_About this task_:
Where the listing below reaches the line containing "Video (230, 52)", start writing out lines exactly, and stop once the line containing "[Follow on Instagram] (27, 2476)" has been written.

_Supplied data_:
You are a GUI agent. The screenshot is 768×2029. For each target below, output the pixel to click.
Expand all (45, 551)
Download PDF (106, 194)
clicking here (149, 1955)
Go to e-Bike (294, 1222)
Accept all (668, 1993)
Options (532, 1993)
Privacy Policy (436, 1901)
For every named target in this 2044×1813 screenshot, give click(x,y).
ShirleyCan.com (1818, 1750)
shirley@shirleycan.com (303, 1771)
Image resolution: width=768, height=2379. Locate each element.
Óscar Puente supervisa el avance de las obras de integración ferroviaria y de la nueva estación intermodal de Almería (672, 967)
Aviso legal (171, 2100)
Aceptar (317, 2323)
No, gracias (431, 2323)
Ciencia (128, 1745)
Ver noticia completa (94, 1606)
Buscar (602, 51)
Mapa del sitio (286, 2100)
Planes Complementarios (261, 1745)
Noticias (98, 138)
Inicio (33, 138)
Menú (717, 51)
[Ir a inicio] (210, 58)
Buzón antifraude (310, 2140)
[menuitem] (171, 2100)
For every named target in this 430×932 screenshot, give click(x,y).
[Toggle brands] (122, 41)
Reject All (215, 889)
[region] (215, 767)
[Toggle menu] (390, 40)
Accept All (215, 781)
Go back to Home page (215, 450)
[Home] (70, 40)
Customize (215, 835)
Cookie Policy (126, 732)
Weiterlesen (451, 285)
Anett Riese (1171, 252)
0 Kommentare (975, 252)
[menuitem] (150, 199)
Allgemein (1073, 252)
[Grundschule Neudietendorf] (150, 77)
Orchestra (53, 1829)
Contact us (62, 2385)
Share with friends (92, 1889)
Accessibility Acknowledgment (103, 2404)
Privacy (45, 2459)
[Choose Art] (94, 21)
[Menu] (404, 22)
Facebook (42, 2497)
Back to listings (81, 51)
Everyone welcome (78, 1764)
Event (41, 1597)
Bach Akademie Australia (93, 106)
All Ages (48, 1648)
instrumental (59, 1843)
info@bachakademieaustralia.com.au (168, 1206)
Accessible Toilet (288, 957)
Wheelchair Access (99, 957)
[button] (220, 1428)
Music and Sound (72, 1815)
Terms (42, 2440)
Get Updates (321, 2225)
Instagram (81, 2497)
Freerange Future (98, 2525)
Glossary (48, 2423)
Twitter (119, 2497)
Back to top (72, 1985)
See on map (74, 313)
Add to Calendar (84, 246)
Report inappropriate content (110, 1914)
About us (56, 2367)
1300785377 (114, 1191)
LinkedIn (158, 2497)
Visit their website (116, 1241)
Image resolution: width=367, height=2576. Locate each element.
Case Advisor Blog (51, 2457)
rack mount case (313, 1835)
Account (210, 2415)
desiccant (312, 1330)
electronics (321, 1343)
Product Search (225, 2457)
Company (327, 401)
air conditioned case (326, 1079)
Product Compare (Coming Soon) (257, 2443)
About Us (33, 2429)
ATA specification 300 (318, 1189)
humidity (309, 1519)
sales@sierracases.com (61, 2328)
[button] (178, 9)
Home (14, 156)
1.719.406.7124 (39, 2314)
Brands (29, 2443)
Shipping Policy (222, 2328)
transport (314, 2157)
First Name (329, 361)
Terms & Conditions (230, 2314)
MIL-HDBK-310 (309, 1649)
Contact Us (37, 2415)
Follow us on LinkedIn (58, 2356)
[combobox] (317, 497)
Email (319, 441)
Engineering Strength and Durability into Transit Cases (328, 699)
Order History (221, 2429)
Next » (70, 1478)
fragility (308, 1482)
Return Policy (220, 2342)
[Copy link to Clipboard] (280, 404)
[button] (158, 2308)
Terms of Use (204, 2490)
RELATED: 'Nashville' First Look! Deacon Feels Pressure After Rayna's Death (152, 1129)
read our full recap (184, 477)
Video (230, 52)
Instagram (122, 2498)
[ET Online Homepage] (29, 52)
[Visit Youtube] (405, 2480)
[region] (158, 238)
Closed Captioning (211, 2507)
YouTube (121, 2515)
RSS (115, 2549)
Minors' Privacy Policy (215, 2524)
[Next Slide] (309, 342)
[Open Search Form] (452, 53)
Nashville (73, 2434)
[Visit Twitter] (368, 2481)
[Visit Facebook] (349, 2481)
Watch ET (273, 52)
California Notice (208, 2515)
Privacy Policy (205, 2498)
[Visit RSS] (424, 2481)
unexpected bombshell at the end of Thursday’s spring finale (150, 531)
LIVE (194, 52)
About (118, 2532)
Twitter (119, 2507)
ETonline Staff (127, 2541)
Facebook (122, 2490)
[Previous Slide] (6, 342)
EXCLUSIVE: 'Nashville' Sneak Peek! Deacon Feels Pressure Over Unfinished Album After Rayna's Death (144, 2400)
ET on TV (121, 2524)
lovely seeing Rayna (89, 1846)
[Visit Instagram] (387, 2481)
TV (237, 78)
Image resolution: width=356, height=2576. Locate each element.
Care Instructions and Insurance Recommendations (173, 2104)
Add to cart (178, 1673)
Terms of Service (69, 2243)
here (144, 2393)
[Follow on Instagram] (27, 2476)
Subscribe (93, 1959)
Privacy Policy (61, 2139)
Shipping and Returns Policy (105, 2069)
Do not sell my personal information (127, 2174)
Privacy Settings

_Written answer_:
Video (230, 52)
Instagram (122, 2498)
[ET Online Homepage] (29, 52)
[Visit Youtube] (405, 2480)
[region] (158, 238)
Closed Captioning (211, 2507)
YouTube (121, 2515)
RSS (115, 2549)
Minors' Privacy Policy (215, 2524)
[Next Slide] (309, 342)
[Open Search Form] (452, 53)
Nashville (73, 2434)
[Visit Twitter] (368, 2481)
[Visit Facebook] (349, 2481)
Watch ET (273, 52)
California Notice (208, 2515)
Privacy Policy (205, 2498)
[Visit RSS] (424, 2481)
unexpected bombshell at the end of Thursday’s spring finale (150, 531)
LIVE (194, 52)
About (118, 2532)
Twitter (119, 2507)
ETonline Staff (127, 2541)
Facebook (122, 2490)
[Previous Slide] (6, 342)
EXCLUSIVE: 'Nashville' Sneak Peek! Deacon Feels Pressure Over Unfinished Album After Rayna's Death (144, 2400)
ET on TV (121, 2524)
lovely seeing Rayna (89, 1846)
[Visit Instagram] (387, 2481)
TV (237, 78)
Image resolution: width=356, height=2576. Locate each element.
Care Instructions and Insurance Recommendations (173, 2104)
Add to cart (178, 1673)
Terms of Service (69, 2243)
here (144, 2393)
[Follow on Instagram] (27, 2476)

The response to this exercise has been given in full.